Element lookup records
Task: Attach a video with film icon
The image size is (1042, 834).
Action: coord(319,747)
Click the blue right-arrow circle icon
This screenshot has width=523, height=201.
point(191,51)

STATED GOAL.
Format these lines as a JSON list of strings, with one string per line and any blank lines omitted.

TASK ANSWER.
[
  "Task: Attach a video with film icon",
  "The image size is (1042, 834).",
  "Action: coord(319,747)",
  "Click the blue right-arrow circle icon",
  "This screenshot has width=523, height=201.",
  "point(191,51)"
]